Isn't that where apps make a decision on whether to update the dependency by fixing breaking changes or continuing to use a lower version?

This create a problem for a not-wallet application like nakamoto. At the current state of the art we do not know how much work is required to make the library bdk compatible,or maybe you can do in your PoC

Again this is why this crate should keep in line with the latest rust-bitcoin version (and then be integrated into rust-bitcoin later down the line) instead of worrying about being compatible with other libraries like BDK, especially when BDK itself depends on rust-bitcoin.

vincenzopalazzo commented 1 year ago

I do not think that this library has anything to do with rust-bitcoin, but again whatever for me it is fine.
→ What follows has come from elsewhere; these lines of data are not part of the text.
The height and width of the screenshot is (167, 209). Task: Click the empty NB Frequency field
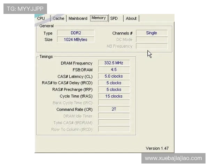pos(152,46)
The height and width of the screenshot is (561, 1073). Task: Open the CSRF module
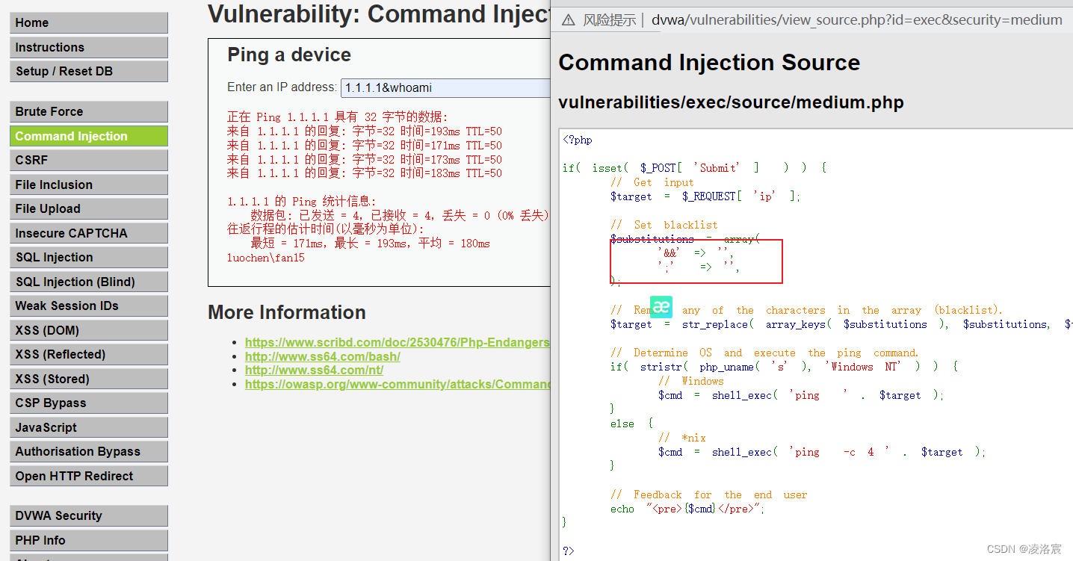pyautogui.click(x=88, y=160)
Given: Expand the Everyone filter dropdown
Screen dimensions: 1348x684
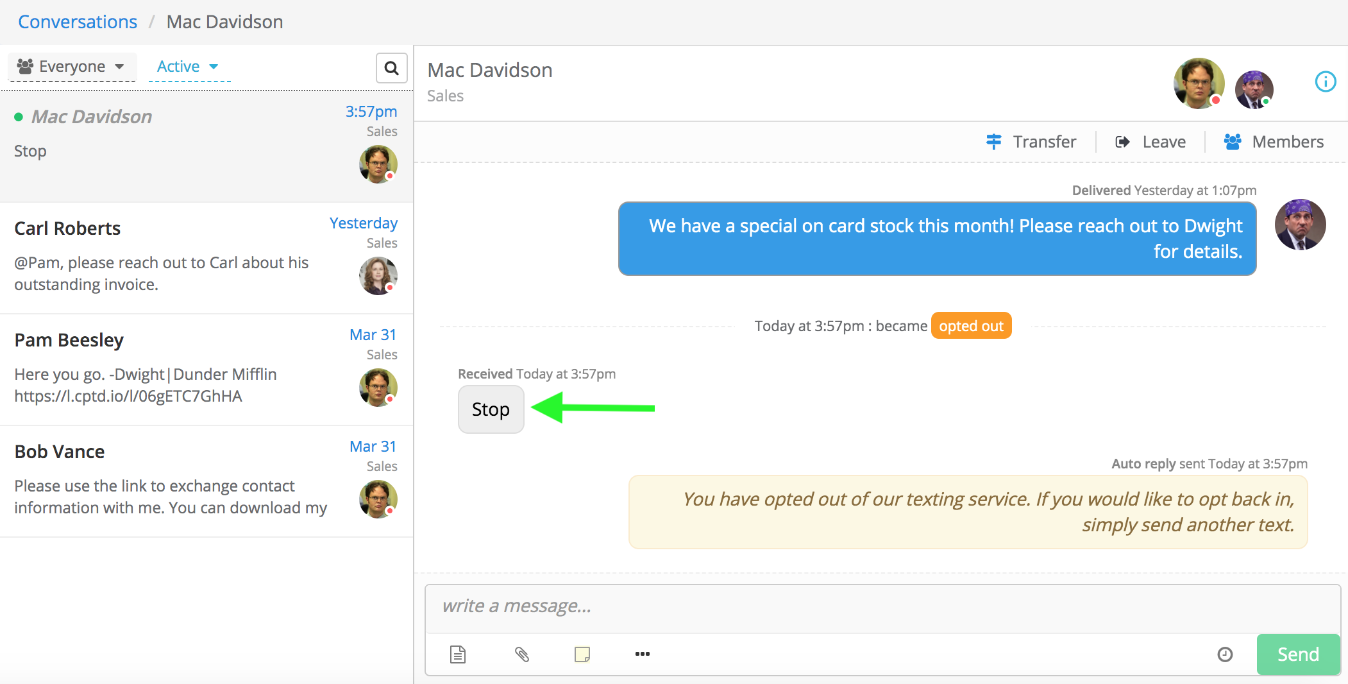Looking at the screenshot, I should click(x=71, y=67).
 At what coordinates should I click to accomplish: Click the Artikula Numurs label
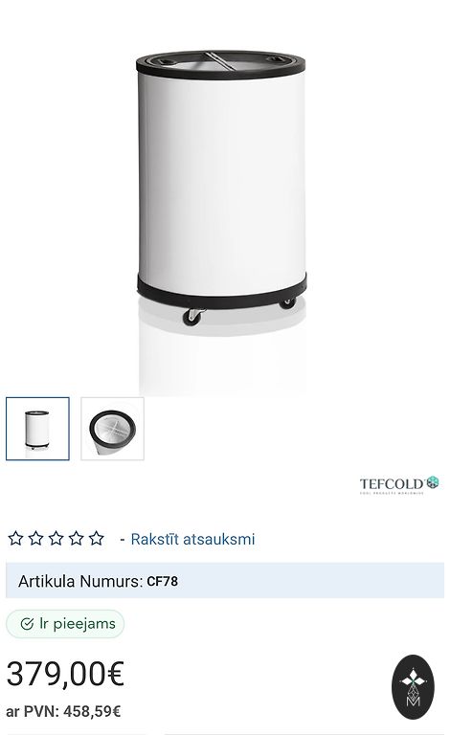pyautogui.click(x=80, y=581)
The ecosystem is already full of this practice, so we will not solve the problem on this issue.

Again this is why this crate should keep in line with the latest rust-bitcoin version

I can not update to rust-bitcoin 0.30 due missing of feature, so I should take time to implement also these features in rust-bitcoin before upgrading

benma commented 5 months ago

I am strongly in favor of this.

Regardless, String as a main type has the downsides that the compiler cannot catch a large class of mistakes, and that it's not self-documenting.

Examples:

https://docs.rs/silentpayments/0.2.0/silentpayments/utils/sending/fn.calculate_partial_secret.html uses String for the transaction IDs, but a concrete type for it would be much better, for example https://docs.rs/bitcoin/latest/bitcoin/struct.OutPoint.html as the type for the outpoint.
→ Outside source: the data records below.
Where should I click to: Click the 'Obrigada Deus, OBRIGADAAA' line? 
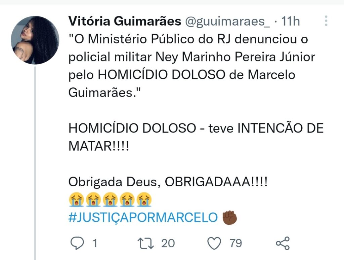point(168,182)
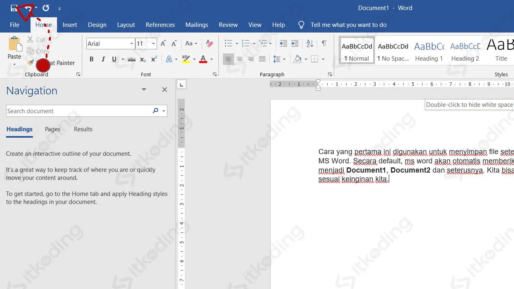The height and width of the screenshot is (289, 514).
Task: Open the Arial font name dropdown
Action: pyautogui.click(x=131, y=44)
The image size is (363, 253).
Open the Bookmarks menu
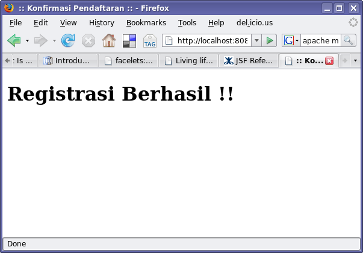click(146, 23)
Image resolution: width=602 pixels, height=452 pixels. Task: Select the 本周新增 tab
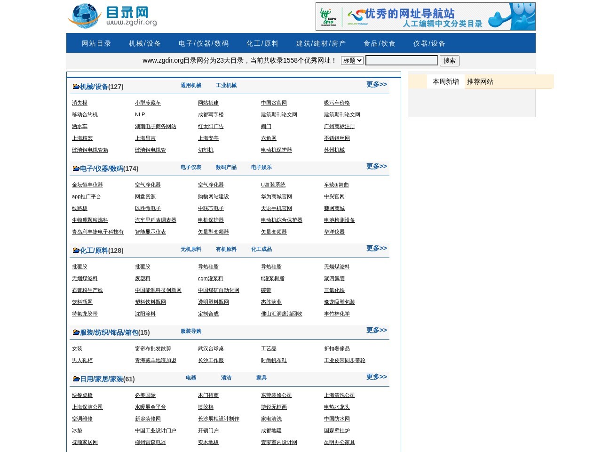click(445, 81)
https://docs.rs/silentpayments/0.2.0/silentpayments/sending/fn.generate_recipient_pubkeys.html uses String for the address, but an address type would be safer and easier to use (SilentPaymentAddress already exists and comes with TryFrom, so why not use that?).

If bitcoin as a dep is not desirable for some reason, then adding internal types for these would still give big benefits. In this case, the From trait could be implemented to convert from the bitcoin types, guarded by a feature.

cygnet3 commented 5 months ago

I agree that Strings are not the best approach. There is some concern with adding a big dependency like rust-bitcoin. We had an issue with nakamoto which uses its own (outdated) version of rust-bitcoin in its api, and this caused all kinds of annoying version mismatch issues. That's why we opted to stick with using primitive types for now.

Of course, if enough people want this, then that could change. I think for now, using the internal type approach is probably a good choice.